→ **Exercise**
Update the data from the line containing "Click the Windows" up to and including the line containing "(x=415, y=85)" by replacing "icon" with "symbol", leaving everything else unchanged. Return only those lines.
::: Records supplied
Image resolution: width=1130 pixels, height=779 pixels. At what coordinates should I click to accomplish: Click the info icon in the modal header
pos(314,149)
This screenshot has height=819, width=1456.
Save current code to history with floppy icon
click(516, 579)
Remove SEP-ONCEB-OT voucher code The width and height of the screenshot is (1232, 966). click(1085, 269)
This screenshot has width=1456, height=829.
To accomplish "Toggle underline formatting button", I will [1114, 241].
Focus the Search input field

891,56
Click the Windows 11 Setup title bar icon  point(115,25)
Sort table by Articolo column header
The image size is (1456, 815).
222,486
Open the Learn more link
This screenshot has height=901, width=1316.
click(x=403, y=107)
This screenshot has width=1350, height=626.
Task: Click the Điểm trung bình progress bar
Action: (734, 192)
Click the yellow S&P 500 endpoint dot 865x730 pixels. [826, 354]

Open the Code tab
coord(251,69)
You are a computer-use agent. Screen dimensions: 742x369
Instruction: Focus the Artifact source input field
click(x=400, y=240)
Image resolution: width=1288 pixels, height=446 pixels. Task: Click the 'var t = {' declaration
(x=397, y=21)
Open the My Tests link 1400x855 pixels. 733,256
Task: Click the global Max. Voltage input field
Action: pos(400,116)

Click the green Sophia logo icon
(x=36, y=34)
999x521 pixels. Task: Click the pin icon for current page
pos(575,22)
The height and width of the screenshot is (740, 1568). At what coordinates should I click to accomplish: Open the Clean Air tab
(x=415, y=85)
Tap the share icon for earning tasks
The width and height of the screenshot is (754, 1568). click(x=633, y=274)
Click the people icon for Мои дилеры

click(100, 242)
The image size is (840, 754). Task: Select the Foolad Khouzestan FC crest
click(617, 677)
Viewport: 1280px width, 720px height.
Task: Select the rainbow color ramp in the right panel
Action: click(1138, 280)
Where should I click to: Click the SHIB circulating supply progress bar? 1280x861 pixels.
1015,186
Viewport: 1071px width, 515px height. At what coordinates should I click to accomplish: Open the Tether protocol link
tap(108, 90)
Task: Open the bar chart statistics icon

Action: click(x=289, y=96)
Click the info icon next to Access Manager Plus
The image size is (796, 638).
::::::
→ **Complete answer**
Click the Windows 11 Setup title bar symbol  point(115,25)
Sort table by Articolo column header
The image size is (1456, 815).
222,486
Open the Learn more link
This screenshot has height=901, width=1316.
click(x=403, y=107)
This screenshot has width=1350, height=626.
Task: Click the Điểm trung bình progress bar
Action: (734, 192)
Click the yellow S&P 500 endpoint dot 865x730 pixels. [826, 354]

Open the Code tab
coord(251,69)
You are a computer-use agent. Screen dimensions: 742x369
Instruction: Focus the Artifact source input field
click(x=400, y=240)
Image resolution: width=1288 pixels, height=446 pixels. Task: Click the 'var t = {' declaration
(x=397, y=21)
Open the My Tests link 1400x855 pixels. 733,256
Task: Click the global Max. Voltage input field
Action: pos(400,116)

Click the green Sophia logo symbol
(x=36, y=34)
999x521 pixels. Task: Click the pin symbol for current page
pos(575,22)
The height and width of the screenshot is (740, 1568). At what coordinates should I click to accomplish: Open the Clean Air tab
(x=415, y=85)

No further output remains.